Friday, May 21, 1999

Forget the market for a while

The financial markets are continually boasting about having the best information available. They are right, but this continuous improvement in their capability to disseminate information comes at the cost of too much data too quickly. This results in an increased sense of the short term and no long-term vision.

It is only this that could possibly explain why today’s financial markets would impose interest rates on a country’s foreign debt that are so high that they can only be justified by the premise that the corresponding debt is to be repaid immediately and all at once. This is the case of Venezuela, a country with relatively little external debt.

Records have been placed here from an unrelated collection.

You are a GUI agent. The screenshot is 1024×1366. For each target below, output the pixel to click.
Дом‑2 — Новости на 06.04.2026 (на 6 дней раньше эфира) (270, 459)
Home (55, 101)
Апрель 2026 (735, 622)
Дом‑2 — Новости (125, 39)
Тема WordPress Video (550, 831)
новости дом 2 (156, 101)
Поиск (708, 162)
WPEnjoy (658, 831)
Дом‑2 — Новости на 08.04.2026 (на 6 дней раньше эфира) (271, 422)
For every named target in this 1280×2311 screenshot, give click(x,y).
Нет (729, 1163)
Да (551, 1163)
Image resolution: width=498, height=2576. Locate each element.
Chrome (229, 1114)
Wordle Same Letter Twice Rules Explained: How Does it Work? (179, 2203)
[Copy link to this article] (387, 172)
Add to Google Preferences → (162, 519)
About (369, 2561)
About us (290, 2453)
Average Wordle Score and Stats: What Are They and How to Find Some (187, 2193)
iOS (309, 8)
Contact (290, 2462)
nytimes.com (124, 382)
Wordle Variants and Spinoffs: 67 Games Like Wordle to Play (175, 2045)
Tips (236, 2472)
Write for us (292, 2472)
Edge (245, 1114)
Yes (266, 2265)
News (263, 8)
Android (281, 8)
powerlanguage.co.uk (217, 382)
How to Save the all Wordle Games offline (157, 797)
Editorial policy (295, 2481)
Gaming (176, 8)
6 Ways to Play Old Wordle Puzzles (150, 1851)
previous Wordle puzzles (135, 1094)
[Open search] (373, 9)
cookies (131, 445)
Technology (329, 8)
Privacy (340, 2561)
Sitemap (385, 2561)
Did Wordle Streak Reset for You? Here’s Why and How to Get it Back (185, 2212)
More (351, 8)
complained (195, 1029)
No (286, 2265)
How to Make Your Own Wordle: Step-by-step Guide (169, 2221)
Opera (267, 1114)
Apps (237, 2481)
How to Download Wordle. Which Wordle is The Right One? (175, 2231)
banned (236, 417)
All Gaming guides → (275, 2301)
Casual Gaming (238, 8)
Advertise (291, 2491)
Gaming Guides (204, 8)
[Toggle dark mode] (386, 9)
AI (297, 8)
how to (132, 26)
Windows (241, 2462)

This particular problem of dis-information in an era of information has resulted in an increasing volatility of the short-term capital market. This in turn has caused financial crises in many of the emerging markets and is being closely studied by many of the world’s monetary authorities.

In an article titled The Reform of International Financial Architecture published in Madrid’s newspaper ABC, Robert Rubin, former Secretary of the Treasury of the United States, recognizes the market’s basic responsibility, declaring that he is convinced about the need for government intervention in order to insure a better-market performance.

Mr. Rubin states that it continues to be necessary to solve the shortfalls in the risk valuation that have contributed to the worsening of the recent crisis and suggests that intervention should be made in the form of better international directives (i.e., the Basel Commission) which would increase dependency on long term loans instead of short-term financing. This type of intervention seems to me to be rather timid.

As a citizen of a country that due to internal and external causes finds itself in a bit of a mess, I wish to take advantage of the appointment of Mr. Lawrence Summers as new Secretary of the Treasury to ask him be more proactive.

For example, we would advance in leaps and bounds towards Mr. Rubin’s objectives should the United States guarantee the underwriting of a Venezuelan debt issue for US$ 25 billion with 30 year maturities with which Venezuela would repay all current debt that carries shorter maturities, which would make Venezuela one of the most solvent debtors in the world, which would make its debt instruments among the most attractive in international markets, which would insure that these could be placed at reasonable rates, which would allow the United States to free itself of any and all obligations thus obtained in a matter of minutes or hours.

Impossible, you say? Today, a firm that sells books, with no major asset base, and without immediate prospects of turning a profit is valued by the capital markets at US$ 30 billion, based primarily on its presence on the glamorous Internet. I simply cannot believe that the United States and Venezuela together cannot jointly put together an operation and negotiate the appropriate guarantees so that all parties come out smelling like roses.

I think that the majority of the authorities, government officials, professionals and individuals like Rubin, Summers and, modestly, myself, respect the free-market forces and system but also believe that it is sometimes necessary to promote government intervention. Where we may differ is in how this intervention should be enacted and how these two agents, market and government, should interact.

For example, over the last decades, the perception has been that a country like Venezuela should be very attuned to the requirements of a sophisticated financial international market. Attaining this markets approval would theoretically ensure that this country is on the right road to development and prosperity.

I believe this has been exaggerated. A country like Venezuela, which banks basically on one exportable product, has certain internal advantages and strategic strengths. There is no reason why this country should bow to market forces. It has the right, and even the duty, to develop other options to ensure development that don’t necessarily include the markets.

Perhaps our problem today is not Venezuela’s external debt per se, perhaps our problem is the market. Faced with this reality, let us go out and negotiate options, government to government. This does not have to include subsidies or hand-outs. These options can very well be developed in an economically more reasonable atmosphere than that present in today’s market.